Really common to fix into concrete stumps up here Snipper. They are 200 - 250 square and take a chemset anchor no worries at all. Just don't drill too close to the edge. As long as one drills in the middle it's all good. Chemset is a must. No expanding anchors.  
Hk, most just use a hardwood fence rail as the batten on the stump. Sizes vary but use treated hardwood and don't sit the batten down on the ground. Give it 75 mm minimum clearance for termites. Seal the end of the timber with bitumen or diesel or paint.

----------


## Hkdave68

Thanks everyone

----------


## Snipper

> Really common to fix into concrete stumps up here Snipper. They are *200 - 250 square* and take a chemset anchor no worries at all. Just don't drill too close to the edge. As long as one drills in the middle it's all good. Chemset is a must. No expanding anchors.  
> Hk, most just use a hardwood fence rail as the batten on the stump. Sizes vary but use treated hardwood and don't sit the batten down on the ground. Give it 75 mm minimum clearance for termites. Seal the end of the timber with bitumen or diesel or paint.

  
Wow.  Never heard of stumps that size,  thats one thick and extremely heavy stump.  Anything over 1.2m from ground needs 125 x 125mm concrete stumps or timber but the majority of stumps are just 100 x 100 concrete sometimes made at the local concrete/ mini mix plant with left over concrete that could be any strength.  15mpa blindings or 35mpa high strength.  Lucky dip most times.  Very easy to crack the longer ones so like handling glass. Once cracked No good.
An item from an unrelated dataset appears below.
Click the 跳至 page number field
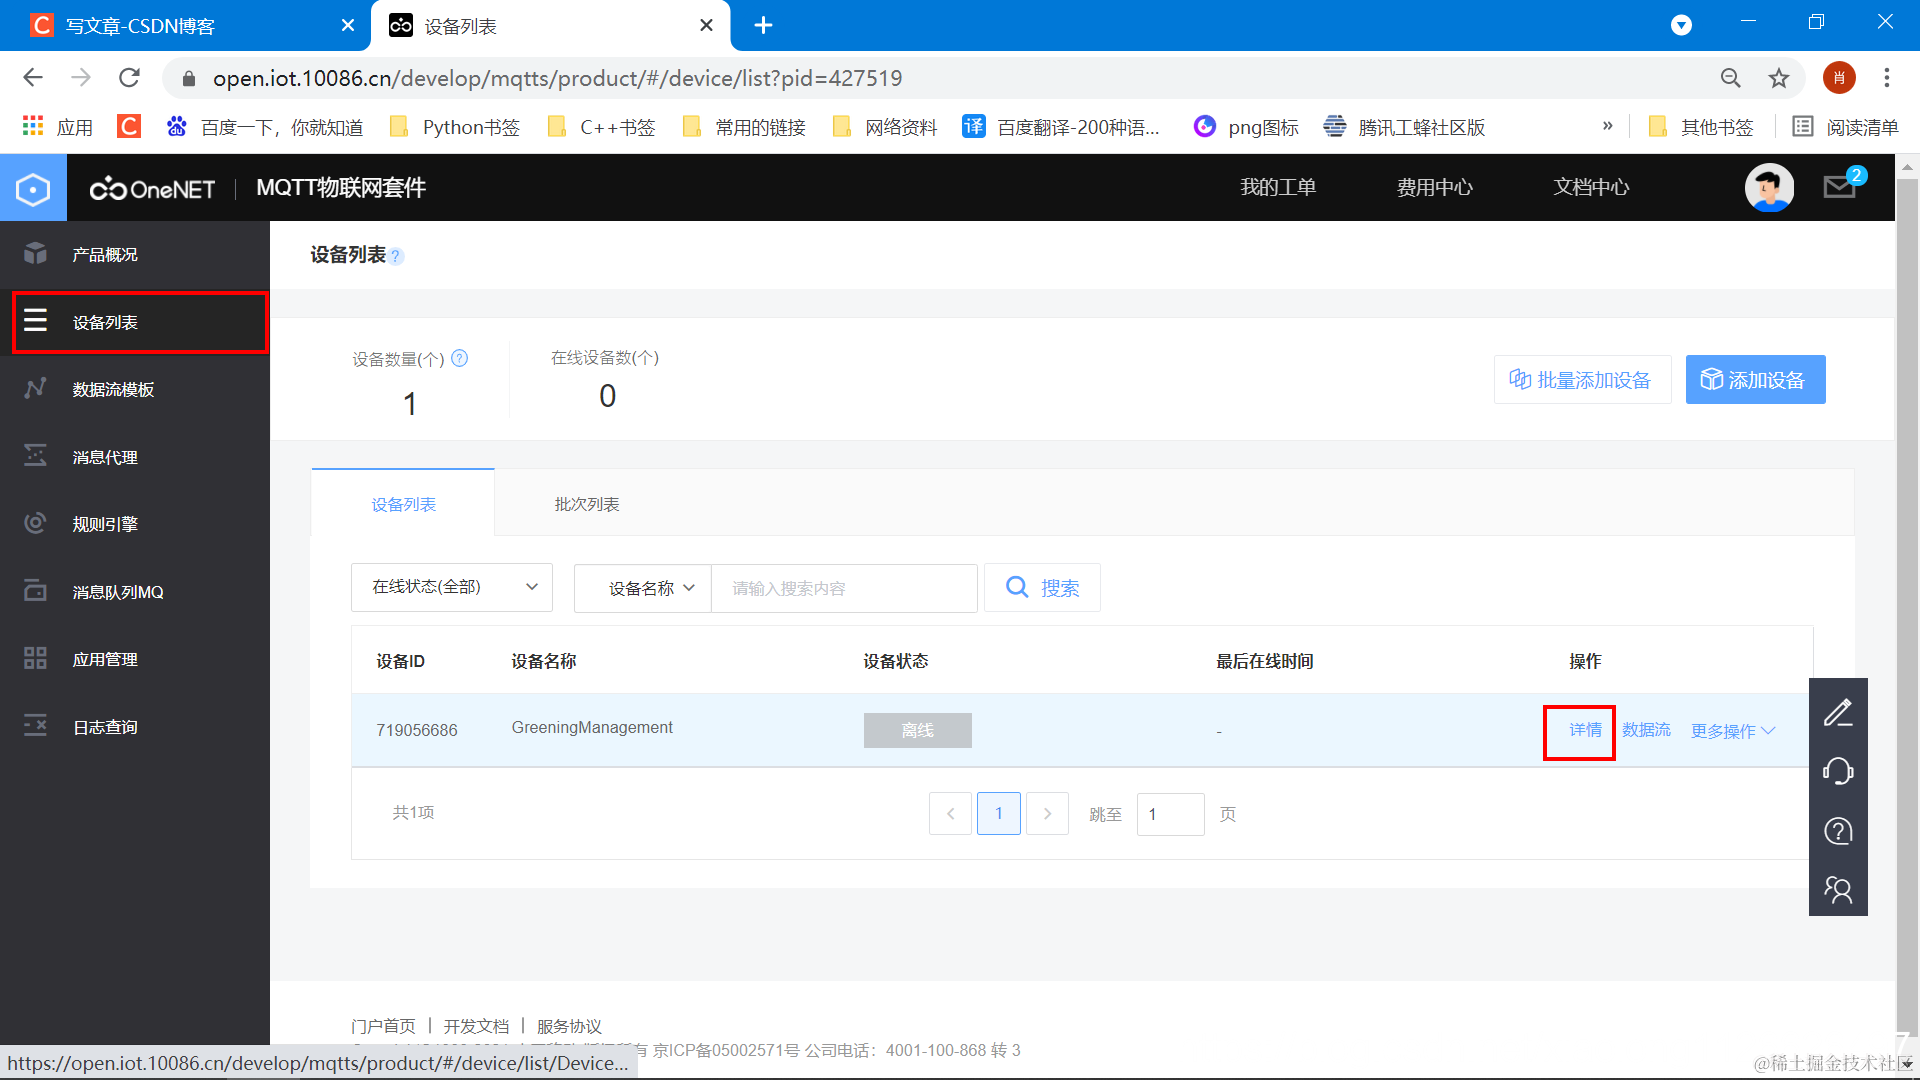This screenshot has width=1920, height=1080. (x=1170, y=814)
Range from 0.6m - 1.8m.  They have a mild steel  6mm rod embedded through the centre for minimal reinforcement and the tie down point. 
You'd need a crane to put yours in as the 125mm ones are very heavy.  250mm x 250mm! holy jesus!.

----------


## ringtail

Been used for at least the last 80 odd years up here.  Brisbane House Stump & Steel Supplies | Products

----------